* _Text excerpt_:
....
No, I did not do dishes today. I know, I'm a bad housekeeper with a pile of plates to prove it. If you care so much, you do them!
Instead, I worked harvesting the compost we've developed for two years to enrich the soil in a 5 x 10 patch of impossible red clay for a small garden. 7 plants - that's it. Go ahead - laugh. My garden is late, small and oddly shaped.
The truth is, I'm beginning to learn that there's a time to just say "forget the Joneses, this is about me!" The Joneses have upside-down tomatoes and raised beds with heirloom this and organic that. Of course, based on the weary looks of some parents I've seen, I wonder what they'd think if I hid a mirror in the marigolds for them to see.
I see 7 plants surrounded by deep rich dirt and a kid who puffs up proudly when he talks about what we did today -- together. He never feels that way about clean sinks, but I hold out hope for one day. (Yes, I'm insanely optimistic sometimes).
Why am I planting a garden? What is my purpose? (oh, yes - existential is *so* in this year) If it is to impress others or get accolades then perhaps I need a swift kick in my dirty pockets. It isn't to show my kid how to do everything perfectly, but to do and to ENJOY the time. I'm awful at being there, "in the moment".... but boy can I make a lifelong career out of worrying over those plates. I was raised Southern, second only in guilt to stereotypical Jewish grandmothers.
I want to change that guilt thing. I really do. Thus the defensive obstinate way I handle dishes. I want more pictures taken where I'm laughing and disheveled from silly tickles or great conversation. Besides, everyone looks less fat when smiling, right? I want to live without regrets, earn my laugh lines and divide the pieces of value from the worrywart ancestors I hear echoing every time I throw out a crumb. (Have they seen my waist? Seriously- can't have it both ways.)
....
* _Task instructions_:
1. In the garden post above, how long has the compost been developing?
2. Translate this sentence from the garden post into Spanish: "He never feels that way about clean sinks, but I hold out hope for one day."
3. Continue the garden post from where it stops, keeping its voice and tone.

Dataset entries:
....
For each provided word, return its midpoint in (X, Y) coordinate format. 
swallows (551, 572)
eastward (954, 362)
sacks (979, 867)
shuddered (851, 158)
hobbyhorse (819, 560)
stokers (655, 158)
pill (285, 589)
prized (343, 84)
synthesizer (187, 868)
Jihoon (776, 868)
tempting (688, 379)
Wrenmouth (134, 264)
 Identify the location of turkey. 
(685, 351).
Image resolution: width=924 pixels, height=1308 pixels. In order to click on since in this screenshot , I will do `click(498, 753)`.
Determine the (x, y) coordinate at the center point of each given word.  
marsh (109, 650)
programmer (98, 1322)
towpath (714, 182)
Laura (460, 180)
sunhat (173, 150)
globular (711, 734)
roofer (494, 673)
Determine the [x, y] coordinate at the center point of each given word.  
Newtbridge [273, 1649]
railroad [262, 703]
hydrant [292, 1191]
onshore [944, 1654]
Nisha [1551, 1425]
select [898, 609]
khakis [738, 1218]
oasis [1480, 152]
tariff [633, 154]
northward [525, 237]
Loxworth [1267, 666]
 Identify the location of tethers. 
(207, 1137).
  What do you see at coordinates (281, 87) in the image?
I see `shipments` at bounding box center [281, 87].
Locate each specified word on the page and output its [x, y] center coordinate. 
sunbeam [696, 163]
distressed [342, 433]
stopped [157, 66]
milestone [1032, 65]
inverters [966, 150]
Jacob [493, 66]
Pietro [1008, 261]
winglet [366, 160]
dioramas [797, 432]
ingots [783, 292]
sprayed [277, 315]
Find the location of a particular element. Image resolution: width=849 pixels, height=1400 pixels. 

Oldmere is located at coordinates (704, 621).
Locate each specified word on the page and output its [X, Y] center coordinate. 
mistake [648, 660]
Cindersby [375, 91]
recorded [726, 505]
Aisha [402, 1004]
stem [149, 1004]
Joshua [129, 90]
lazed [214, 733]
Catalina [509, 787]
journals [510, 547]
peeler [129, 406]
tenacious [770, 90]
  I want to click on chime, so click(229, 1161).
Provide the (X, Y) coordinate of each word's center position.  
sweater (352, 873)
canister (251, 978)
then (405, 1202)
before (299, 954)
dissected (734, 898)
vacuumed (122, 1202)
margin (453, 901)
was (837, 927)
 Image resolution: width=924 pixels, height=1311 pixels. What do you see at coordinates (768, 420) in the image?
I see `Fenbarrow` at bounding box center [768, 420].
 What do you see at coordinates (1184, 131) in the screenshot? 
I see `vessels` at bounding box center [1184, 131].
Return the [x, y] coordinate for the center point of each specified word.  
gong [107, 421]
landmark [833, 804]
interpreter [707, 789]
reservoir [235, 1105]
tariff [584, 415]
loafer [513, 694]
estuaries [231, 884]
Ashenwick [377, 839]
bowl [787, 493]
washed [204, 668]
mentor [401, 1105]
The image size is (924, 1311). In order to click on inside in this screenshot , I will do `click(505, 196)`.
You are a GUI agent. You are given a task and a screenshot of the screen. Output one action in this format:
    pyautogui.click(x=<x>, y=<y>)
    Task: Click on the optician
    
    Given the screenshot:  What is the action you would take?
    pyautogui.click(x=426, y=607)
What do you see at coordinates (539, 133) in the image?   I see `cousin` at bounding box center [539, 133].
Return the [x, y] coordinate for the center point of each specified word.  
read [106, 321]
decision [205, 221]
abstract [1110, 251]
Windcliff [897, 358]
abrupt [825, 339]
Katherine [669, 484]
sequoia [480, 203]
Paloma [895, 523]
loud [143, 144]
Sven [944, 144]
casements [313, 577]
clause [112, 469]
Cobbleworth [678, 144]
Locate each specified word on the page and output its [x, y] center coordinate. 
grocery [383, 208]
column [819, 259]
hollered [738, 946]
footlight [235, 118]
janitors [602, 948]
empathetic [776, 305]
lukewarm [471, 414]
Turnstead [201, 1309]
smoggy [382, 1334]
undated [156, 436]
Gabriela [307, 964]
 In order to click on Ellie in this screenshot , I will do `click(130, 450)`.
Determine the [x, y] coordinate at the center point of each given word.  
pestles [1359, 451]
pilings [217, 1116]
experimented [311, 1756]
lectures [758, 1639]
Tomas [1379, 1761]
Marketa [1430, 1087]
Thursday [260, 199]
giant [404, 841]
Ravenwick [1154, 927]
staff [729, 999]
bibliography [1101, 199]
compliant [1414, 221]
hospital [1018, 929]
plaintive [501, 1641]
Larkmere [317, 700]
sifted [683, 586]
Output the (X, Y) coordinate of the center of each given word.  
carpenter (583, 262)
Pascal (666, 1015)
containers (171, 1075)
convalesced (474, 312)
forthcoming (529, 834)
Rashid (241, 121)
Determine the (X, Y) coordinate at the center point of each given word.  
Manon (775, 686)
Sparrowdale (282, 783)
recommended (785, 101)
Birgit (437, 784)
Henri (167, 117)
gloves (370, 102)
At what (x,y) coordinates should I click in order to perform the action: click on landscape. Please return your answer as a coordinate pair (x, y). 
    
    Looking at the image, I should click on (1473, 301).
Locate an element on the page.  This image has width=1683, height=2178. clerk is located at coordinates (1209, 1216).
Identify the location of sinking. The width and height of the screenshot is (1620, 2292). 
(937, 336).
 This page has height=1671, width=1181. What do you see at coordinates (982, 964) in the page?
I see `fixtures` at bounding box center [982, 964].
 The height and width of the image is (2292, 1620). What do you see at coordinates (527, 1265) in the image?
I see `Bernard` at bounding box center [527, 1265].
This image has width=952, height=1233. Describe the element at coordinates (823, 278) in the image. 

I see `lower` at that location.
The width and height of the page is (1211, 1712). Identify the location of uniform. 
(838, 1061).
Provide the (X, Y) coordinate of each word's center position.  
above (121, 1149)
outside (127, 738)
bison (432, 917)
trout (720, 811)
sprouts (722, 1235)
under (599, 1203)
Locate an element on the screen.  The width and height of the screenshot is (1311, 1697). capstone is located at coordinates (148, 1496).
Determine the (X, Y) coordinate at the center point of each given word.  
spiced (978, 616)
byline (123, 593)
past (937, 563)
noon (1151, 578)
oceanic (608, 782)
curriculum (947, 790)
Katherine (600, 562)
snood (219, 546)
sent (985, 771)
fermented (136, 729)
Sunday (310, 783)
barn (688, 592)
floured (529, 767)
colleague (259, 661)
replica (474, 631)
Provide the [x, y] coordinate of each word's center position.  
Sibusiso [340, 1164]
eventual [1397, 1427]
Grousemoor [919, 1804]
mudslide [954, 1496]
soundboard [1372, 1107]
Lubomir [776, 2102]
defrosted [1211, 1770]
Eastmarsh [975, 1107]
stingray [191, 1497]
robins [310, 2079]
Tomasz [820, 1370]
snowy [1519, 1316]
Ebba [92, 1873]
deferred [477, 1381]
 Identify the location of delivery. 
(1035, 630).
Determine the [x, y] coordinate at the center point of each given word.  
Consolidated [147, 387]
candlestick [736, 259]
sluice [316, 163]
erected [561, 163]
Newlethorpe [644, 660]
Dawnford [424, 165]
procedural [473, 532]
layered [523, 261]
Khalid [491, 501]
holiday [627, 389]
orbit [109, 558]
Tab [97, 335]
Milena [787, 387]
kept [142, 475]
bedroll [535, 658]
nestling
....
* _Answers by item number_:
1. Two years.

2. Él nunca se siente así con los fregaderos limpios, pero conservo la esperanza de que algún día lo haga.

3.
I want a lot of things..... but how to keep that wish list straight between laundry, dishes and the idyllic Rockwell family? It's easy to get lost in the doing and forget the reason for pulling myself outta comfy sheets and out into the sweaty, dirty sun. And believe me, after yesterday's garage cleaning it was seriously tug-o-bed. But memories are good and uncovering my version of idyllic is better (mostly) than sleeping in. If I were watching a sit-com I'd wonder at my writers.
Do I think he'll be president because I made this choice? Nah - maybe not. But then again, a garden at the White House has gotten quite a lot of attention - so who am I to say?
I didn't wash my dishes because I was too busy living my life. So sue me.
I'm trying not to shred my sanity with "should's" and "could's," but I'm losing a little. The ghost of my mother is seriously having a fit about those dishes with wailed haunting threats of deathly diseases and perilous sloth. And yes, I'm writing an entry about them so obviously I do care. Certainly we need clean dishes and good food. And I need sanity, but what I've got is a mini garden instead. *shrug* It is a start.
But do those dishes *have* to be cleaned right now? No... not really. A few hours won't matter much and no one I know remembers how many dishes were in the sink at home.
1 comment:
Yay on the gardening! If I had any such skills, I'd be doing the same. Gardening is way more productive for the family than dishes is, ultimately, so good on you! :)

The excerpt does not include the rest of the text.